ECLI:NL:RBZWB:2023:7992
Rechtbank Zeeland-West-Brabant
- Bodemzaak
- mr. Ponds
- Rechtspraak.nl
Vernietiging huurovereenkomst kantoormachines op grond van dwaling en beoordeling van vorderingen
In deze zaak heeft de Rechtbank Zeeland-West-Brabant op 15 november 2023 uitspraak gedaan in een geschil tussen twee besloten vennootschappen over de huur van kantoormachines. De eiser, [eiser] B.V., vorderde betaling van een bedrag van € 41.944,66, subsidiair € 31.759,67, van de gedaagde partij, [gedaagde] B.V. De kern van het geschil betrof de huurovereenkomsten die in 2016 en 2019 waren gesloten, en een derde overeenkomst die in 2020 werd aangeboden. De eiser stelde dat de gedaagde partij niet had voldaan aan haar betalingsverplichtingen en dat de overeenkomsten uit 2019 en 2020 ontbonden moesten worden.

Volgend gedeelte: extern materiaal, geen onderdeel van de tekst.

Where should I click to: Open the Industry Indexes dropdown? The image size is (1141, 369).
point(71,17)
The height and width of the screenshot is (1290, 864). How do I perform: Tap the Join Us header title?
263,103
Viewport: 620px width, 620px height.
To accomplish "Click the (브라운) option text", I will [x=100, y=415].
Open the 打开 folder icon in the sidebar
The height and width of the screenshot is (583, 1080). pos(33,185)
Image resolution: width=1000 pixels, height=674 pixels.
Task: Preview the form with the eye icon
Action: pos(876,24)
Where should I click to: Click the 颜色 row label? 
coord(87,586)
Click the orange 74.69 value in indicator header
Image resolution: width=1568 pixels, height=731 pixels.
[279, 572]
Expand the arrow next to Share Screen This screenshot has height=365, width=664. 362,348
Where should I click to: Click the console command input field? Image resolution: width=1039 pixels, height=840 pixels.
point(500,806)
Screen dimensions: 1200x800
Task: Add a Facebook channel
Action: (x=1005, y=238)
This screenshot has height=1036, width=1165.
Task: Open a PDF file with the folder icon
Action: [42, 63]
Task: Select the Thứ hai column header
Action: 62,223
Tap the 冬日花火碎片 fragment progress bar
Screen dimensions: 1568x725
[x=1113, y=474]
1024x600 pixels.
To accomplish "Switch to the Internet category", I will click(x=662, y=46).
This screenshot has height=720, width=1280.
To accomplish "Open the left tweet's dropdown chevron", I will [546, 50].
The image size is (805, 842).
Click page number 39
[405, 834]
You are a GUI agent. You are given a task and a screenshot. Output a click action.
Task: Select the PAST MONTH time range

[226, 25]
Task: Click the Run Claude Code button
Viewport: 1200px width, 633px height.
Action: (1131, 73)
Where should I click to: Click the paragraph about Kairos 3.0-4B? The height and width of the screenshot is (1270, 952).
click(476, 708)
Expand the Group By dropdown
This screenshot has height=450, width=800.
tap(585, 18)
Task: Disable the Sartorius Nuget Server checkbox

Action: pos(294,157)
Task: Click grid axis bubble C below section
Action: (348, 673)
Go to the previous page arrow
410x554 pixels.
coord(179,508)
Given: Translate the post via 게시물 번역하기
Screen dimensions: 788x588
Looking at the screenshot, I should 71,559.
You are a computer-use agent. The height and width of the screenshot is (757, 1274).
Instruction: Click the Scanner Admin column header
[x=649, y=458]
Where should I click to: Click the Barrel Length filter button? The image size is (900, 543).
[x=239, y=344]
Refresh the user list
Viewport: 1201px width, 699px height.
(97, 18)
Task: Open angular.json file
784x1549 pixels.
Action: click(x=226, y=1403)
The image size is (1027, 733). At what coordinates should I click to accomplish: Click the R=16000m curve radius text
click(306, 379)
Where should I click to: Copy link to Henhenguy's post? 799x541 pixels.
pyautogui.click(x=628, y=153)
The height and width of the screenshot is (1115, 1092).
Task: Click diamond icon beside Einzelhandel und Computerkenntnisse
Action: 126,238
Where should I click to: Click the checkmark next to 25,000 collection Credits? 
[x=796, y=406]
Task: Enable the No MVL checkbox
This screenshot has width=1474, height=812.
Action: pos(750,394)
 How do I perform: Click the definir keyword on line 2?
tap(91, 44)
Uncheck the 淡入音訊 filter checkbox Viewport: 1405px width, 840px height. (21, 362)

De rechtbank oordeelde dat de overeenkomst uit 2020 vernietigd moest worden op grond van dwaling, omdat de gedaagde partij niet op de hoogte was van de verlenging van de looptijd van de huur. De rechter concludeerde dat de gedaagde partij niet had kunnen weten dat de looptijd van de huur verlengd zou worden, aangezien het enkel de bedoeling was om de facturatie van de eerdere overeenkomsten gelijk te trekken. De overeenkomst uit 2016 was inmiddels geëindigd, waardoor er geen vergoeding verschuldigd was voor de oudste zes printers.
Wat betreft de overeenkomst uit 2019 oordeelde de rechtbank dat er onvoldoende bewijs was van een tekortkoming in de nakoming door de gedaagde partij, waardoor deze overeenkomst niet ontbonden kon worden. De vorderingen van de eiser werden grotendeels afgewezen, met uitzondering van een bedrag van € 1.410,90 dat werd toegewezen op basis van onverschuldigde betaling, en een bedrag van € 211,64 aan buitengerechtelijke incassokosten. De eiser werd veroordeeld in de proceskosten van de gedaagde partij.